Supporters of Prime Minister Narendra Modi's Bharatiya Janata Party (BJP) celebrate vote counting results for India's general election in Bengaluru on June 4, 2024.
(IDREES MOHAMMED/AFP via Getty Images)
Supporters of Prime Minister Narendra Modi's Bharatiya Janata Party (BJP) celebrate vote counting results for India's general election in Bengaluru on June 4, 2024.

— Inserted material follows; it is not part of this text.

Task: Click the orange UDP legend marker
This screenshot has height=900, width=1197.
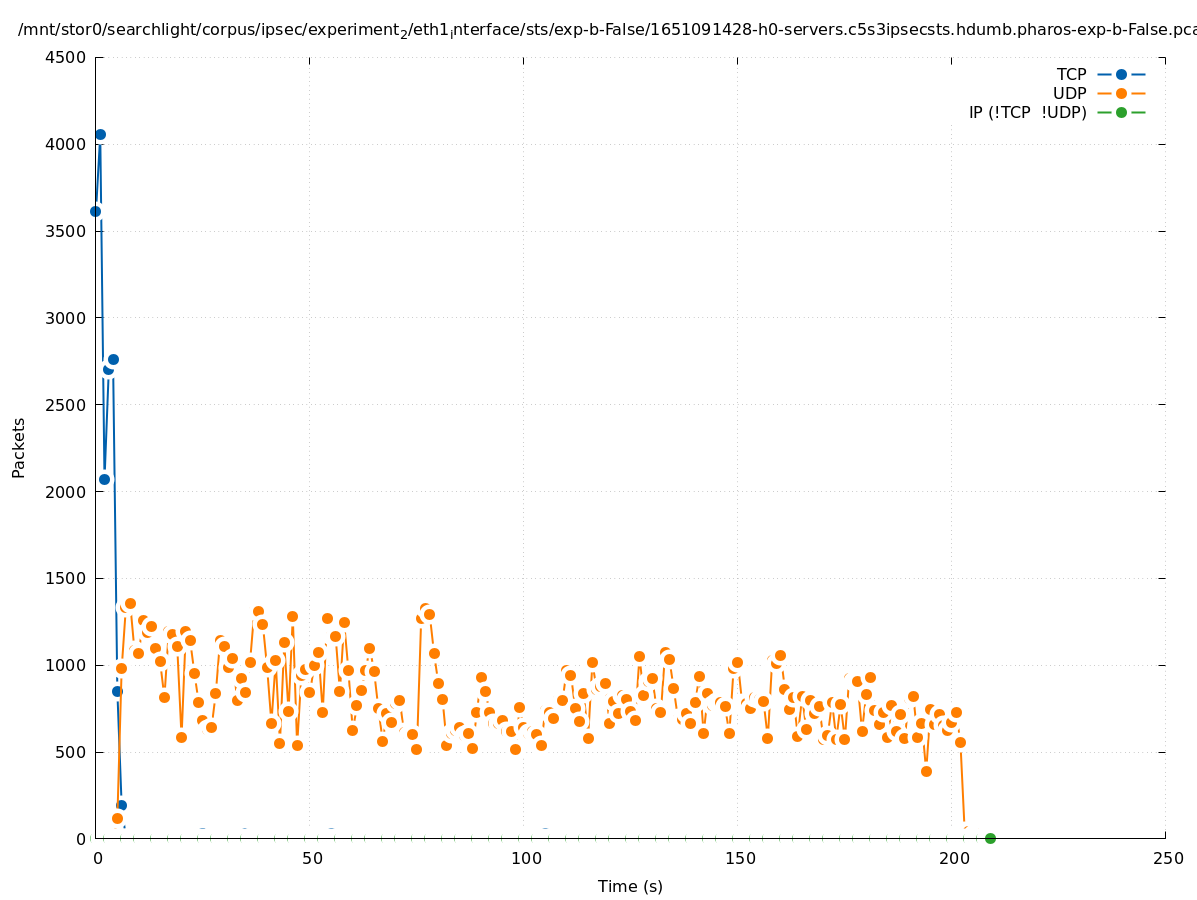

Results from India's general election indicate that the ruling party will return to office but will need to work with coalition partners, which will likely still result in broad domestic economic policy continuity, but will probably also introduce intra-coalition splits on major reforms and controversial social measures that generate some policymaking slowdowns and potential uncertainty. As of June 4, early results from India's general election indicate that Indian Prime Minister Narendra Modi and his Bharatiya Janata Party (BJP)-led government are poised to secure a historic third consecutive term in office, but will fall short of a majority needed to form a government, thus forcing it to rely on its coalition partners within the National Democratic Alliance (NDA) to remain in power. But the NDA has already reached the 272-seat threshold needed to secure a majority in the Lok Sabha, the 543-seat lower house of India's Parliament, thereby clinching Modi and his party's reelection. However, the BJP itself only won around 240 seats, leaving it without an outright majority for the first time since it took power in 2014. The BJP's rivals, meanwhile, have performed better than expected in the polls, with the opposition INDIA alliance led by the Indian National Congress (Congress) now projected to come away with around 220 seats in the lower house of Parliament.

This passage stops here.